*Written request*
Put these lines into a numbered list, skipping any blank lines, and leave the pictures out of your answer.

*Page and screen pointing data*
◆ ◆ ◆ ◆ ◆ ◆ ◆

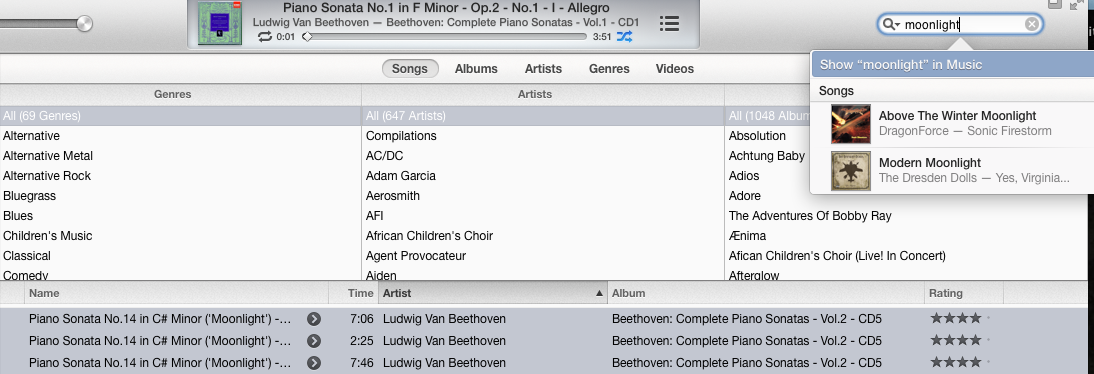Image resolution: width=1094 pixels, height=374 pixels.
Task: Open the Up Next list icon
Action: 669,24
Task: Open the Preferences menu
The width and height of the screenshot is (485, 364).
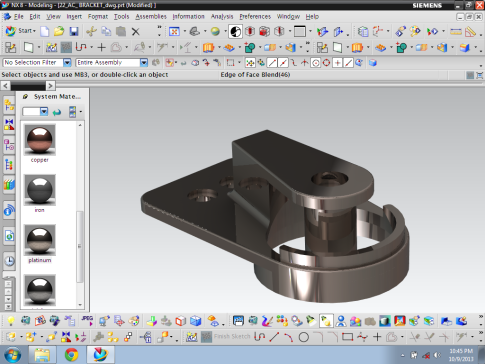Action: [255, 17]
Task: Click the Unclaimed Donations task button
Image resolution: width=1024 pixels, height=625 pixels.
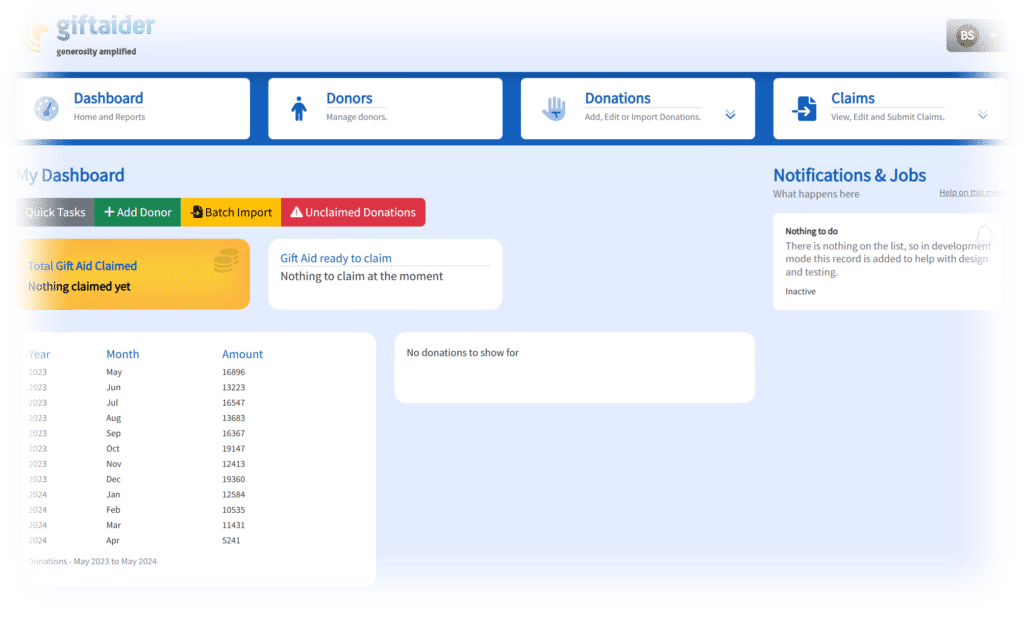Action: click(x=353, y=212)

◆ ◆ ◆ ◆ ◆ ◆ ◆

*Worked solution*
1. Image resolution: width=1094 pixels, height=374 pixels.
2. Task: Open the Up Next list icon
3. Action: 669,24
4. Task: Open the Preferences menu
5. The width and height of the screenshot is (485, 364).
6. Action: [255, 17]
7. Task: Click the Unclaimed Donations task button
8. Image resolution: width=1024 pixels, height=625 pixels.
9. Action: click(x=353, y=212)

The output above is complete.